Patents, Copyrights and Trademarks -- 2013



FTC v. Actavis, Inc.   (U.S. Supreme Court)

Legality of reverse-payment agreements to settle patent disputes

This case arose in the pharmaceutical industry, but has implications for patents and other intellectual property in other industries as well. The Federal Trade Commission sued companies that settled pharmaceutical patent litigation, claiming that the settlement, which involved “reverse payments” from the patent owner to the generic drug manufacturer, was anticompetitive because it required the generic manufacturer to stay out of the market for a time.
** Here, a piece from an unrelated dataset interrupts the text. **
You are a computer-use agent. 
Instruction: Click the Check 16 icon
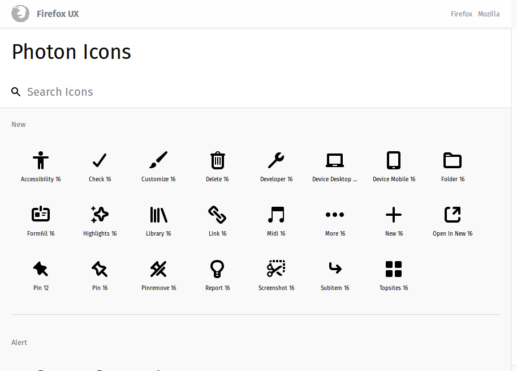coord(100,160)
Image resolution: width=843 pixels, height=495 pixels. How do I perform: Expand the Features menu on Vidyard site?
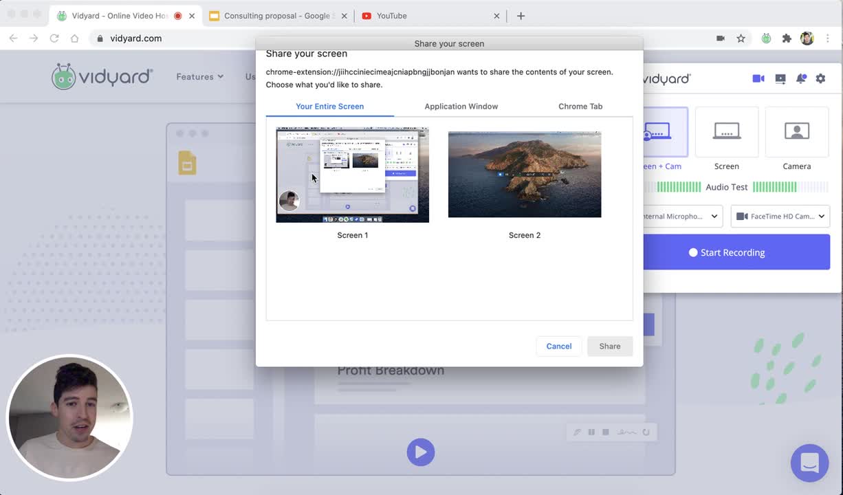coord(199,77)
The Supreme Court ruled 5-3 on 6/17/13 that the lower court erred in dismissing the FTC's case, so the case will go back down to determine whether the reverse-payment agreement was in fact anticompetitive under the antitrust laws. The Court declined to rule that such settlement agreements are presumptively unlawful, and that they should be analyzed under the "rule of reason," allowing the parties to argue that there were legitimate business justifications for the agreements.
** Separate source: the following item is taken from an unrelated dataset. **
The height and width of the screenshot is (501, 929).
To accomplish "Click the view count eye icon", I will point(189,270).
The NAM had filed an amicus brief arguing that the settlement of bona fide patent litigation involving a patent that was not procured by fraud should not be considered presumptively unlawful, and the Court agreed. Such patents are legal monopolies for their owners, and any settlement of related litigation that does not extend the life of the patent beyond its legitimate term should be valid, we argued. The FTC’s approach completely disregards the traditional analysis of the legality of a patent settlement, and throws uncertainty into the process of settling complex cases efficiently. Proving the ultimate validity of a patent is complex and expensive, burdening the courts and the parties, and ultimately chilling innovation and harming the competitiveness of U.S. manufacturers.